Uitloop tijdens extra dienst of tijdens meeruren:
In geval van Uitloop Dienst tijdens een Extra dienst van een voltijder is de toeslag 75% over de uitloop in plaats van 50%.
Deze toeslag van 75% geldt ook voor parttimers als er na publicatie van het rooster sprake is van Uitloop Dienst na het werken van meeruren. De meeruren van de dienst zelf vallen onder de regeling Meeruren hierboven.
Naast deze toeslag is er voor zowel voltijders als deeltijders voor de uitloopuren dan geen aanspraak op ORT of de meerurenopslag.
Aanwezigheidsdiensten
Een aanwezigheidsdienst is een aaneengesloten periode van maximaal 24 uur, waarin de werknemer in de bedrijfsruimte aanwezig moet zijn om op eerste oproep van de werkgever ambulancezorg te verlenen. Uren tussen 23.00 en 08.00 uur zijn rust-/slaapuren.
Aanwezigheidsdiensten zijn dus alleen toegestaan in het primaire proces voor de rijdende dienst, en eventueel de meldkamer.
Voor de ATW gelden alle uren van de aanwezigheidsdienst als arbeidsuren.
Bij geen oproepen tijdens een aanwezigheidsdienst geldt voor de betaling dat alle uren tussen 23.00 en 08.00 uur tegen 0,3 bruto uurloon worden betaald.

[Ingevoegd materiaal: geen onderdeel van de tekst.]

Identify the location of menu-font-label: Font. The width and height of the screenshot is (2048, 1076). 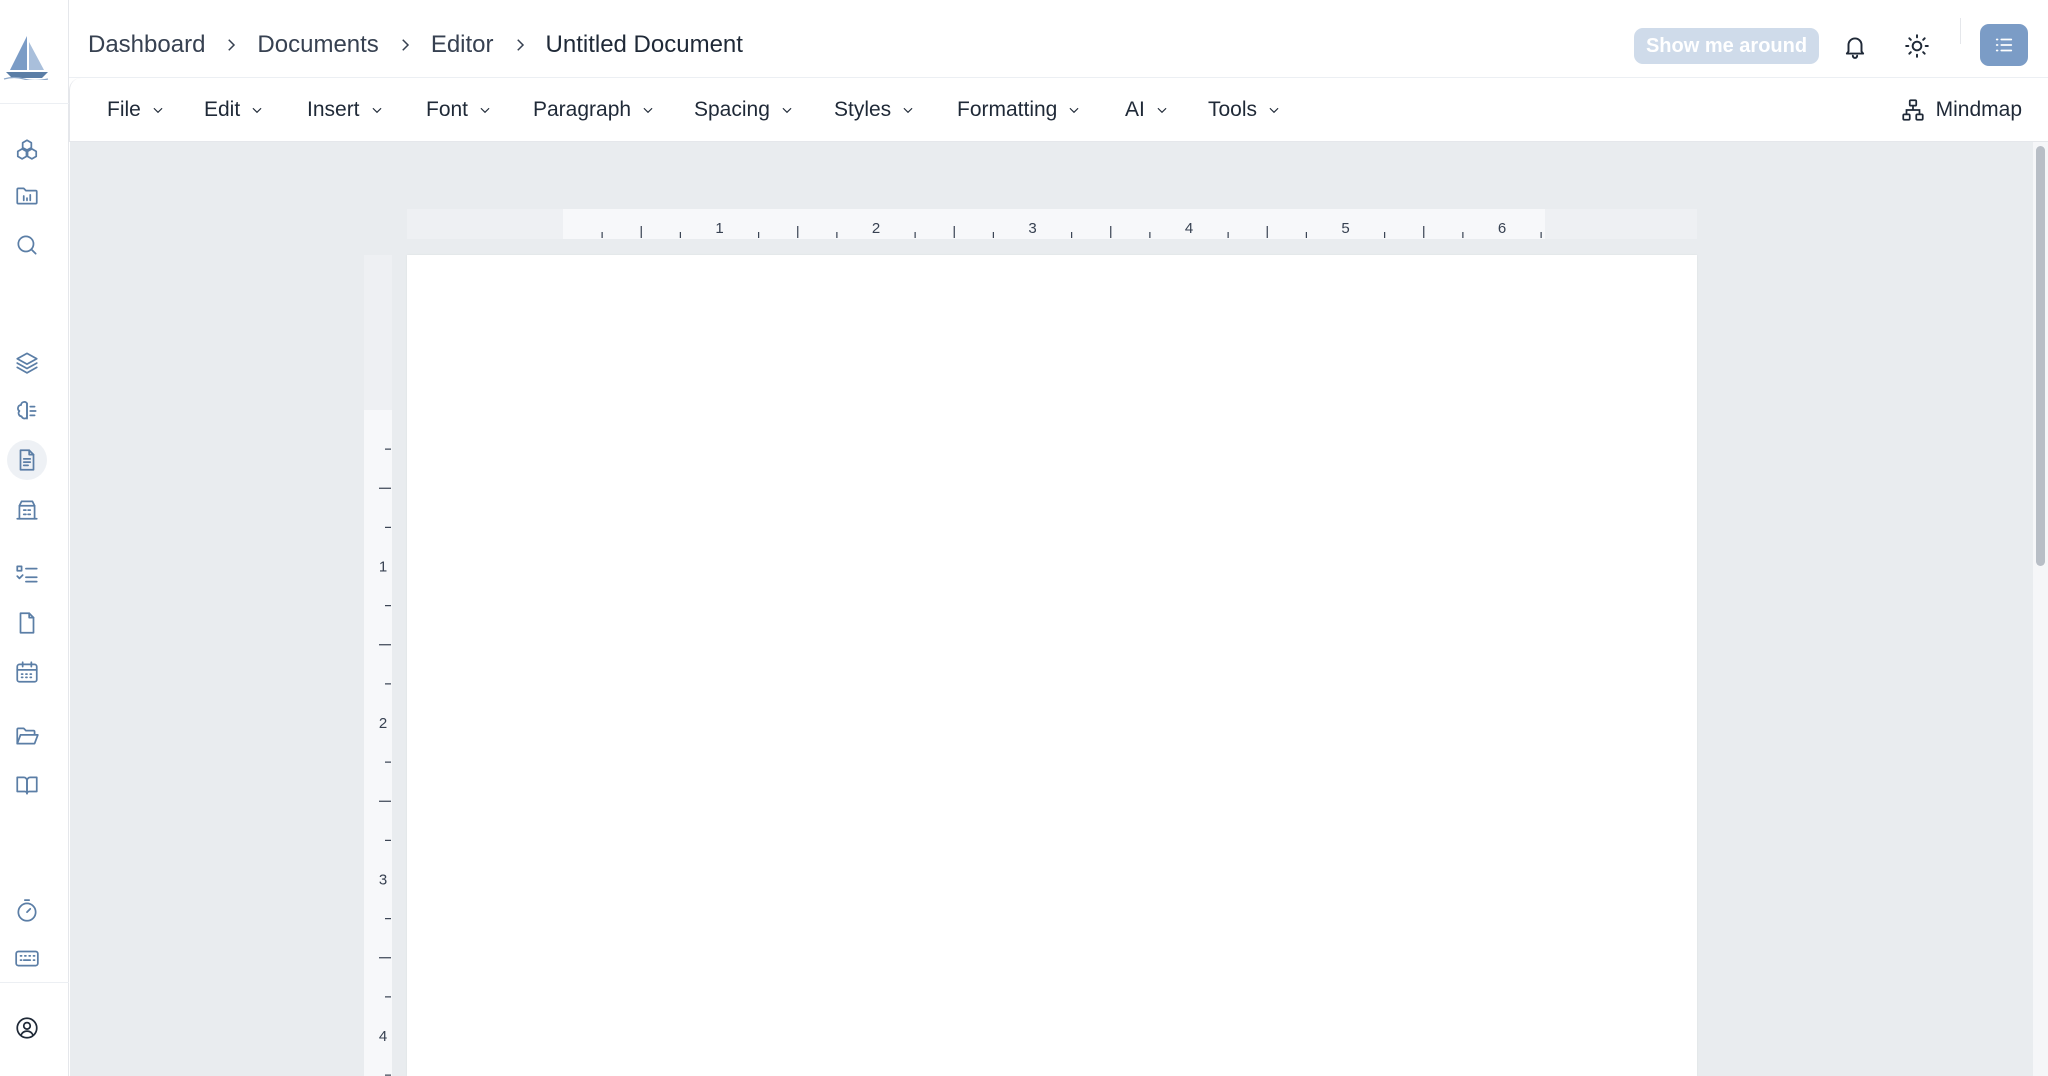
(448, 110).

Alle overige uren worden tegen volledig uurloon betaald.
Voor de roosterplanning voor de eerstvolgende maand tellen vooraf de bovenstaande betaalde uren van de aanwezigheidsdienst als arbeidsuren, dus ook voor het bepalen van het saldo plus- of minuren.
Over alle uren van de aanwezigheidsdienst wordt op die uren de van toepassing zijnde ORT betaald, ook al werkt de werknemer niet op die uren.

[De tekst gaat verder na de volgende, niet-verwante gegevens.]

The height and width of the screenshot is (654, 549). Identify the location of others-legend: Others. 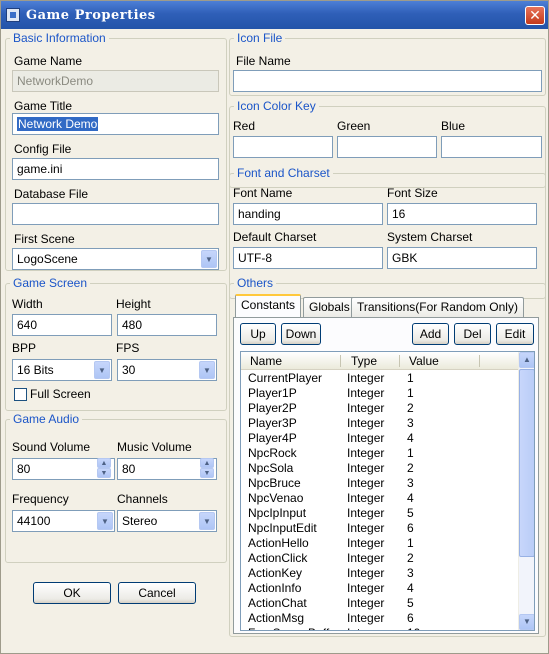
(256, 283).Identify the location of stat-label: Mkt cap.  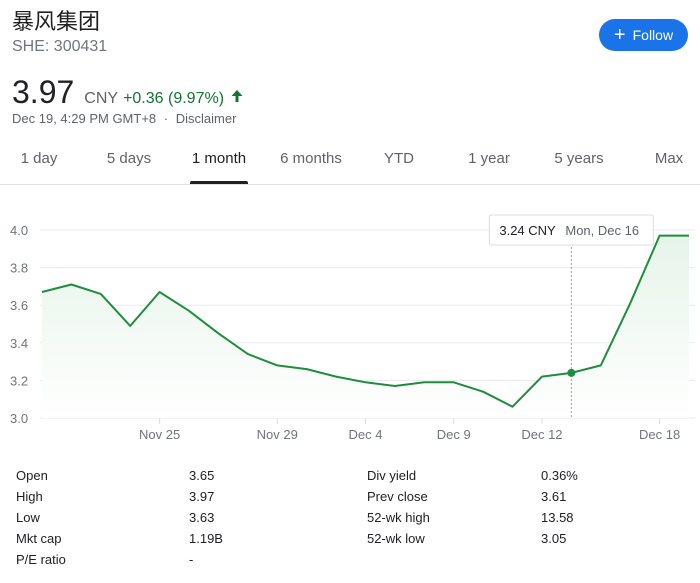
(39, 538).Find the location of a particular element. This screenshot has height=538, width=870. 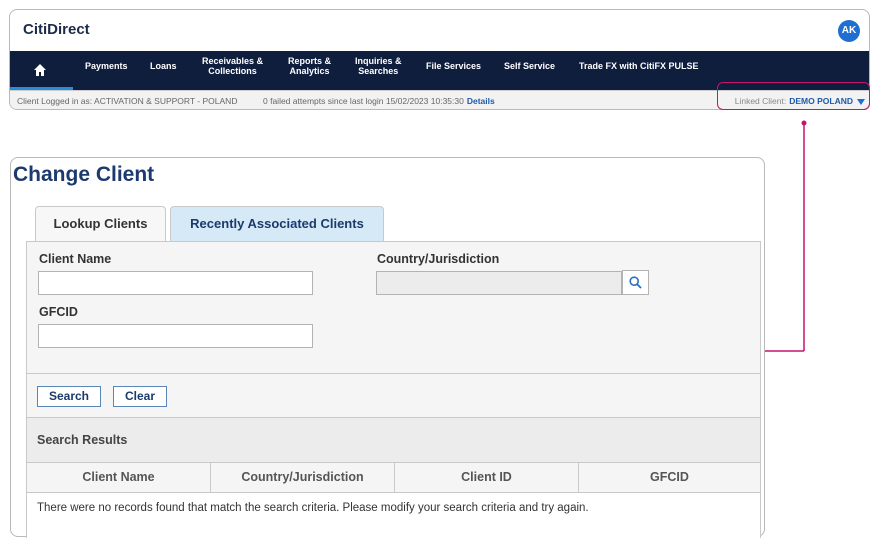

column-country: Country/Jurisdiction is located at coordinates (303, 478).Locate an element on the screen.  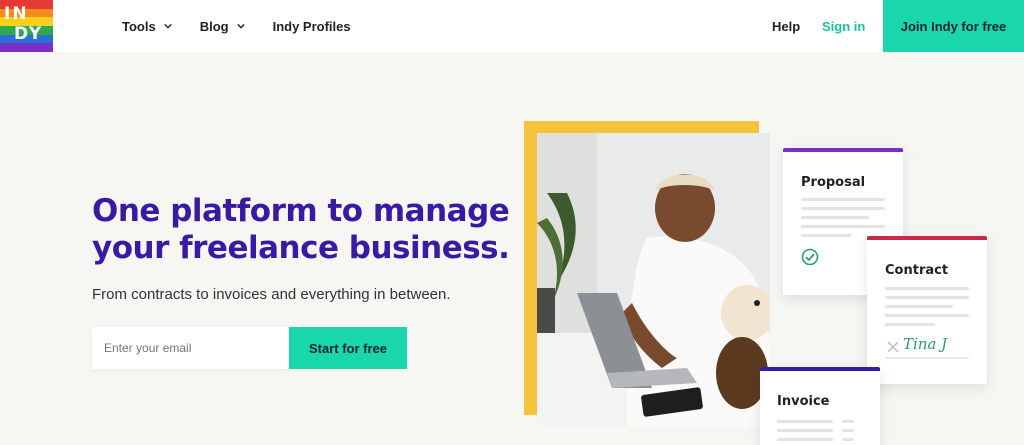
nav-item-blog: Blog is located at coordinates (222, 26).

Als de werknemer na een oproep werkzaamheden gaat verrichten dan geldt ten aanzien van het loon:
1. Tussen 23.00 en 08.00 uur een aanvulling op het uurloon tot 100% (= 100% min de reeds betaalde 30% = nog aanvulling van 70%).

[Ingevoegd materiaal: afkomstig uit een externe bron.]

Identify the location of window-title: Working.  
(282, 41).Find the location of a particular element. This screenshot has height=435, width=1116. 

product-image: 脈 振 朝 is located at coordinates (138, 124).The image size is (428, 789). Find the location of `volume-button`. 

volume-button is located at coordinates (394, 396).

2. Over de andere uren geen aanvulling, want hierover wordt al het volledige uurloon betaald.
Bij een oproep tussen 23.00 en 08.00 uur geldt over de afgeronde uren arbeid naast het uurloon hierboven tevens een toeslag van 75%, ook voor deeltijders.
In dat geval heeft de werknemer over die afgeronde arbeidsuren geen aanspraak op ORT of de meerurenopslag.
Ingeval van een overeengekomen/opgedragen aanwezigheidsdienst ná het vastgestelde (= gepubliceerde) maandrooster (= overwerk) ontvangt de werknemer over alle uren de toeslag van 75%. Ook dan ontvangt de werknemer over die uren geen ORT of meerurenopslag.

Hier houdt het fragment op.